Stored records
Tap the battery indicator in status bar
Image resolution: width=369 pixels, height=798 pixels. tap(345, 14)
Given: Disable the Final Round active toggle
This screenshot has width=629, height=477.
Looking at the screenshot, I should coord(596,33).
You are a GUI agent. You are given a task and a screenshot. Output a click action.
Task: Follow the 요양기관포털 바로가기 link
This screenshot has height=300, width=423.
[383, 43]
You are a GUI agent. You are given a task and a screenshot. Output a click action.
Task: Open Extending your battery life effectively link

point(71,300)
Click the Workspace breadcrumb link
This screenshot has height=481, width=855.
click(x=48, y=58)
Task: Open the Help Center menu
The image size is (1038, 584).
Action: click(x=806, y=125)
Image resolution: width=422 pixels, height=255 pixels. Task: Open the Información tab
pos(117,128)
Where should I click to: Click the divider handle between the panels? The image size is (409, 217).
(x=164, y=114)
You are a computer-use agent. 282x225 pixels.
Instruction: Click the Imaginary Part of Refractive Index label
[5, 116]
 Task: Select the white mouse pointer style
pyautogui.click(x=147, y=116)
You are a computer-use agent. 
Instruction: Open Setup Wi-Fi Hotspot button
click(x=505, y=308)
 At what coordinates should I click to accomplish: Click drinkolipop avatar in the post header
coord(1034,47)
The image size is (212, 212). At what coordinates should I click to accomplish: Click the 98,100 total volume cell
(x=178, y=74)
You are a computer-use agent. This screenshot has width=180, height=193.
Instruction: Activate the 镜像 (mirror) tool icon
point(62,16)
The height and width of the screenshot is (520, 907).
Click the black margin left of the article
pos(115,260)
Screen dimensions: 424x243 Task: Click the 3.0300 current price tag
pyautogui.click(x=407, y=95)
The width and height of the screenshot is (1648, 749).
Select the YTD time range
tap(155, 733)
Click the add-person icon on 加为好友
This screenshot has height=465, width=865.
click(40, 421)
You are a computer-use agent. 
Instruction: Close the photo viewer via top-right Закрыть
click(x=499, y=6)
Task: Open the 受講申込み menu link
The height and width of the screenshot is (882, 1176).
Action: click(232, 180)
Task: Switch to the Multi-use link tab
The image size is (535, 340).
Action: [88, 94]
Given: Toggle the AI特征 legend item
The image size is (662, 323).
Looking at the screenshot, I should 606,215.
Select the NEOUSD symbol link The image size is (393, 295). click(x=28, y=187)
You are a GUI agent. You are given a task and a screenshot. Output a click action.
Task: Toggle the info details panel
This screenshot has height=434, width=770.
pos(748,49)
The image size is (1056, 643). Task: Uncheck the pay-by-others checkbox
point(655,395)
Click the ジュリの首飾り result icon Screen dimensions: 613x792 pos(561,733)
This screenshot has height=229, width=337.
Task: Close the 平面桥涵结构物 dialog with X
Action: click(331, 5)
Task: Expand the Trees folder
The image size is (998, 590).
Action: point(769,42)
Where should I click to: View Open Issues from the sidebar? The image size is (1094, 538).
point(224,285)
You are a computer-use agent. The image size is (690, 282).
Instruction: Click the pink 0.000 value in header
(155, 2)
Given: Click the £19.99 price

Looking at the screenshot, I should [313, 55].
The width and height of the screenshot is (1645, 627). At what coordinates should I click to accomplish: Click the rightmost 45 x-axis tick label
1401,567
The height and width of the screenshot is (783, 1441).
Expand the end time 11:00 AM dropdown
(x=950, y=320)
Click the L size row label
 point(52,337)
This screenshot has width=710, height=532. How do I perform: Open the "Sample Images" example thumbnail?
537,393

#### EXERCISE AIM
Repeat the records above exactly.

#### ANSWER SECTION
Tap the battery indicator in status bar
Image resolution: width=369 pixels, height=798 pixels. tap(345, 14)
Given: Disable the Final Round active toggle
This screenshot has width=629, height=477.
Looking at the screenshot, I should coord(596,33).
You are a GUI agent. You are given a task and a screenshot. Output a click action.
Task: Follow the 요양기관포털 바로가기 link
This screenshot has height=300, width=423.
[383, 43]
You are a GUI agent. You are given a task and a screenshot. Output a click action.
Task: Open Extending your battery life effectively link

point(71,300)
Click the Workspace breadcrumb link
This screenshot has height=481, width=855.
click(x=48, y=58)
Task: Open the Help Center menu
The image size is (1038, 584).
Action: click(x=806, y=125)
Image resolution: width=422 pixels, height=255 pixels. Task: Open the Información tab
pos(117,128)
Where should I click to: Click the divider handle between the panels? The image size is (409, 217).
(x=164, y=114)
You are a computer-use agent. 282x225 pixels.
Instruction: Click the Imaginary Part of Refractive Index label
[5, 116]
 Task: Select the white mouse pointer style
pyautogui.click(x=147, y=116)
You are a computer-use agent. 
Instruction: Open Setup Wi-Fi Hotspot button
click(x=505, y=308)
 At what coordinates should I click to accomplish: Click drinkolipop avatar in the post header
coord(1034,47)
The image size is (212, 212). At what coordinates should I click to accomplish: Click the 98,100 total volume cell
(x=178, y=74)
You are a computer-use agent. This screenshot has width=180, height=193.
Instruction: Activate the 镜像 (mirror) tool icon
point(62,16)
The height and width of the screenshot is (520, 907).
Click the black margin left of the article
pos(115,260)
Screen dimensions: 424x243 Task: Click the 3.0300 current price tag
pyautogui.click(x=407, y=95)
The width and height of the screenshot is (1648, 749).
Select the YTD time range
tap(155, 733)
Click the add-person icon on 加为好友
This screenshot has height=465, width=865.
click(40, 421)
You are a computer-use agent. 
Instruction: Close the photo viewer via top-right Закрыть
click(x=499, y=6)
Task: Open the 受講申込み menu link
The height and width of the screenshot is (882, 1176).
Action: click(232, 180)
Task: Switch to the Multi-use link tab
The image size is (535, 340).
Action: [88, 94]
Given: Toggle the AI特征 legend item
The image size is (662, 323).
Looking at the screenshot, I should 606,215.
Select the NEOUSD symbol link The image size is (393, 295). click(x=28, y=187)
You are a GUI agent. You are given a task and a screenshot. Output a click action.
Task: Toggle the info details panel
This screenshot has height=434, width=770.
pos(748,49)
The image size is (1056, 643). Task: Uncheck the pay-by-others checkbox
point(655,395)
Click the ジュリの首飾り result icon Screen dimensions: 613x792 pos(561,733)
This screenshot has height=229, width=337.
Task: Close the 平面桥涵结构物 dialog with X
Action: click(331, 5)
Task: Expand the Trees folder
The image size is (998, 590).
Action: point(769,42)
Where should I click to: View Open Issues from the sidebar? The image size is (1094, 538).
point(224,285)
You are a computer-use agent. The image size is (690, 282).
Instruction: Click the pink 0.000 value in header
(155, 2)
Given: Click the £19.99 price

Looking at the screenshot, I should [313, 55].
The width and height of the screenshot is (1645, 627). At what coordinates should I click to accomplish: Click the rightmost 45 x-axis tick label
1401,567
The height and width of the screenshot is (783, 1441).
Expand the end time 11:00 AM dropdown
(x=950, y=320)
Click the L size row label
 point(52,337)
This screenshot has width=710, height=532. How do I perform: Open the "Sample Images" example thumbnail?
537,393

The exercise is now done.